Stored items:
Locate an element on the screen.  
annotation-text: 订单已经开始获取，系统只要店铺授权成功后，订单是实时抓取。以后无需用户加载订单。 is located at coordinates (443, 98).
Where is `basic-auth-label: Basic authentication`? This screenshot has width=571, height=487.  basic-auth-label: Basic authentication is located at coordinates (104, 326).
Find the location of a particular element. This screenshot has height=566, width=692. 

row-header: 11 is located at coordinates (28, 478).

● WHAT THIS TASK INVOLVES:
Rewrite the material above, changing every instance of "screenshot" to "screen capture" and leaving everything else untouched.

● YOUR RESPONSE:
Locate an element on the screen.  
annotation-text: 订单已经开始获取，系统只要店铺授权成功后，订单是实时抓取。以后无需用户加载订单。 is located at coordinates (443, 98).
Where is `basic-auth-label: Basic authentication`? This screen capture has width=571, height=487.  basic-auth-label: Basic authentication is located at coordinates (104, 326).
Find the location of a particular element. This screen capture has height=566, width=692. 

row-header: 11 is located at coordinates (28, 478).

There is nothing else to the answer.